• [Stored data entries]
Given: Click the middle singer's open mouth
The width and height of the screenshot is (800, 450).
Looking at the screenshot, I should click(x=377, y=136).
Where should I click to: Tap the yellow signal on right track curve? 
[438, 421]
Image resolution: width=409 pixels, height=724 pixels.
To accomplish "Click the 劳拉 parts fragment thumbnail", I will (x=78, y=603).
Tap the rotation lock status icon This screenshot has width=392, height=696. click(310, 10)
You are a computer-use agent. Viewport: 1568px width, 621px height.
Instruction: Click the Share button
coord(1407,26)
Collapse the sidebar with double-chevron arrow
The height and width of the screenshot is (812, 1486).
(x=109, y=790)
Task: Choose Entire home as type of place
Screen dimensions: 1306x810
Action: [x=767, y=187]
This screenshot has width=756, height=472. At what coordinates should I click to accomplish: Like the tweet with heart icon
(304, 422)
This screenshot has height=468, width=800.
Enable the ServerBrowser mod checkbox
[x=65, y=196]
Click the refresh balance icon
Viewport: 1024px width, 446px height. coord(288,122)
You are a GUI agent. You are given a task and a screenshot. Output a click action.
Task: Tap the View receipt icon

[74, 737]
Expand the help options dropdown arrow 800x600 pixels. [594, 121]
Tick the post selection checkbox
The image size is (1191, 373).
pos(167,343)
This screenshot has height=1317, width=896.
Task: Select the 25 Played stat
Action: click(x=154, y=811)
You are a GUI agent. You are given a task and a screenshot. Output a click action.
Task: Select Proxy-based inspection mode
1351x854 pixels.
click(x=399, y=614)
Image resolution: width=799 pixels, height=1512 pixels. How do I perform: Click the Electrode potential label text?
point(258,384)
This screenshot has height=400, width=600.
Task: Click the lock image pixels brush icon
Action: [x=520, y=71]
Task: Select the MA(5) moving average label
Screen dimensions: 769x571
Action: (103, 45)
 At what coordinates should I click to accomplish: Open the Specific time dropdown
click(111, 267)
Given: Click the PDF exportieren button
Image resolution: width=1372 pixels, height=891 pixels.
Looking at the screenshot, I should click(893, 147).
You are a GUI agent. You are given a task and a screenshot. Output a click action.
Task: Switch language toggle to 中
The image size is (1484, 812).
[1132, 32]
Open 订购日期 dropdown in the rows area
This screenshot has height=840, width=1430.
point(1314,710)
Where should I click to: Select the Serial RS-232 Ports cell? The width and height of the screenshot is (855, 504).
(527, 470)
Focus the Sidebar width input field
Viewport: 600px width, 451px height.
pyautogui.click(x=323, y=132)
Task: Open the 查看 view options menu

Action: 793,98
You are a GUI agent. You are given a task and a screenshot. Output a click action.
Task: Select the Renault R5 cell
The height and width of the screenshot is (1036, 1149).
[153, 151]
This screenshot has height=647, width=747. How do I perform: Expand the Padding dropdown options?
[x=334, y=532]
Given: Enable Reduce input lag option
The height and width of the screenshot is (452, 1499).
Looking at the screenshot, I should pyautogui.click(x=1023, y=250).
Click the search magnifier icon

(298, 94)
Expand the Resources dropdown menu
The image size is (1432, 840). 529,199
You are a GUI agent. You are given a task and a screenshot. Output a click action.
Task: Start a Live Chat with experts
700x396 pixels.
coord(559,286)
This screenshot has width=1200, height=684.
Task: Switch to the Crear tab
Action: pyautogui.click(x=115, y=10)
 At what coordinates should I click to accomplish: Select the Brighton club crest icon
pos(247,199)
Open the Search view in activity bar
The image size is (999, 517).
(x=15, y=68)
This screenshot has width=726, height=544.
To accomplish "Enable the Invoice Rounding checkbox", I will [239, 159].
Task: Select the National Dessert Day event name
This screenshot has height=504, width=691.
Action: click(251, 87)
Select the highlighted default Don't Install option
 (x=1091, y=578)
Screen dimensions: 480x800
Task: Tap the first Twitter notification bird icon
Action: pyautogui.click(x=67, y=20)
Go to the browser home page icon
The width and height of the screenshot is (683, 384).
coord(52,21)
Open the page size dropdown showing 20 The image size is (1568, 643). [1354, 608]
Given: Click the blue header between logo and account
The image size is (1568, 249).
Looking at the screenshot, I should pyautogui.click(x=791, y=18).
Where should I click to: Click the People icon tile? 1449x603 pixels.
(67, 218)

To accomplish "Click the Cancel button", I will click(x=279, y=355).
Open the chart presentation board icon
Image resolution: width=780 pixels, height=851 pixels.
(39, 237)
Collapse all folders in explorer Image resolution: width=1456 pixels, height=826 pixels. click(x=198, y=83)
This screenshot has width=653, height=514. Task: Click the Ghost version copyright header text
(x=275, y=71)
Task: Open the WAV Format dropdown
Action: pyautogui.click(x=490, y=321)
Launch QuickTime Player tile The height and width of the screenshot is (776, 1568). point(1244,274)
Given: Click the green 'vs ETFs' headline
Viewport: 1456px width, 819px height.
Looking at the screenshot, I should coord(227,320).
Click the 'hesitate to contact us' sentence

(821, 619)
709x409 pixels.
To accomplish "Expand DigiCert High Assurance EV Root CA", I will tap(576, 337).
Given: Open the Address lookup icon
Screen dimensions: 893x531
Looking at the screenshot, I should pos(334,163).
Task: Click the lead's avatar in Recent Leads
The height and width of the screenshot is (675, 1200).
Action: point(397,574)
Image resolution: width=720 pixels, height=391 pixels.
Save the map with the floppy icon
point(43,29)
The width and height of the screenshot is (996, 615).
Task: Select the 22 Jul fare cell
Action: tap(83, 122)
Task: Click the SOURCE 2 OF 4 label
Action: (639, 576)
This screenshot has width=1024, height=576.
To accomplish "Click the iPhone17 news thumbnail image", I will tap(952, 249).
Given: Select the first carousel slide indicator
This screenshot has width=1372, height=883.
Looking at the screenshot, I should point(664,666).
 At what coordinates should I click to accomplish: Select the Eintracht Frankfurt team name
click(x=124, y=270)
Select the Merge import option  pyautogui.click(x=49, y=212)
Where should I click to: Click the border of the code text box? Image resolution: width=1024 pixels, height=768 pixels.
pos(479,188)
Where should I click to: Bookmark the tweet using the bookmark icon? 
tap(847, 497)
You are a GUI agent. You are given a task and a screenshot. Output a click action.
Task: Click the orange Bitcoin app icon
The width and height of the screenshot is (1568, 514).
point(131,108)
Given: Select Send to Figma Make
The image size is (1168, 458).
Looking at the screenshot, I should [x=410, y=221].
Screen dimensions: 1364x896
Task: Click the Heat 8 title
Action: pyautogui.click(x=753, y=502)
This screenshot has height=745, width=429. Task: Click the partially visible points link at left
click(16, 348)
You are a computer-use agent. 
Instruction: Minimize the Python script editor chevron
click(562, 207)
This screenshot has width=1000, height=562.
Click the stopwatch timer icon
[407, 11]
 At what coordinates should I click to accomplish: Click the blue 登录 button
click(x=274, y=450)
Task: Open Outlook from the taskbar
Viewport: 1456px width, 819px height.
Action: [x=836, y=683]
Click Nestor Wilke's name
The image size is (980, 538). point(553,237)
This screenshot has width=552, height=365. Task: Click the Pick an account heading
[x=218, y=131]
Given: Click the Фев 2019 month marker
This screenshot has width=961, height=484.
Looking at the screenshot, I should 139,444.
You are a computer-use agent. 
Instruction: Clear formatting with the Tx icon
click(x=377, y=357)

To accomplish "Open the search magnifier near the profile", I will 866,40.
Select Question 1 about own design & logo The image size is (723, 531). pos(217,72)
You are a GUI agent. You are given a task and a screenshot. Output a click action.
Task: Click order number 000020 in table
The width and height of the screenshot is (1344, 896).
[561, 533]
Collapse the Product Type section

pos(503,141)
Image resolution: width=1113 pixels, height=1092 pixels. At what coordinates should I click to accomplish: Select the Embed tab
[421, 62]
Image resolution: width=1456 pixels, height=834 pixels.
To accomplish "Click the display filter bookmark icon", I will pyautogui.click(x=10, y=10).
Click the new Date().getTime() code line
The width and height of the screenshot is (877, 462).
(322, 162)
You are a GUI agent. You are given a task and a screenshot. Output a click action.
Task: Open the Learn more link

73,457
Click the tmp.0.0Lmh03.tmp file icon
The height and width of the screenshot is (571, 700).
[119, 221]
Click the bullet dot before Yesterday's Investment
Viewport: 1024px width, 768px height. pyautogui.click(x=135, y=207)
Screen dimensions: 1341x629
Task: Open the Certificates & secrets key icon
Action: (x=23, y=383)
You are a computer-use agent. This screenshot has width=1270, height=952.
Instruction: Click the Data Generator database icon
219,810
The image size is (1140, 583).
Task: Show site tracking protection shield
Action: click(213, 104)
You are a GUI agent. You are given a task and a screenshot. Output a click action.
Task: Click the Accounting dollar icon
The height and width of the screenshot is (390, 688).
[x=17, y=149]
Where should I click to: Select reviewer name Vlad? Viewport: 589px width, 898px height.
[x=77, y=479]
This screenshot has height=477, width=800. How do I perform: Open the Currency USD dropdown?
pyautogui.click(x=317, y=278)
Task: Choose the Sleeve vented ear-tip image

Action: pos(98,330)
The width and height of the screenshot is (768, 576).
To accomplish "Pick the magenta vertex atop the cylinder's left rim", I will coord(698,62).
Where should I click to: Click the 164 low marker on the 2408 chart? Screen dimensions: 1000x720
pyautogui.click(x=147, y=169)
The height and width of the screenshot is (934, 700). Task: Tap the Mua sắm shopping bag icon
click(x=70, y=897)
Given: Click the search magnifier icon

• [What you will do] Beginning with the line that has "This screenshot has height=504, width=691." and ending with the line that has "Given: Click the blue", set down the lines above exactly and include no others.

• [Response to this task]
This screenshot has height=504, width=691.
Action: click(251, 87)
Select the highlighted default Don't Install option
 (x=1091, y=578)
Screen dimensions: 480x800
Task: Tap the first Twitter notification bird icon
Action: pyautogui.click(x=67, y=20)
Go to the browser home page icon
The width and height of the screenshot is (683, 384).
coord(52,21)
Open the page size dropdown showing 20 The image size is (1568, 643). [1354, 608]
Given: Click the blue header between logo and account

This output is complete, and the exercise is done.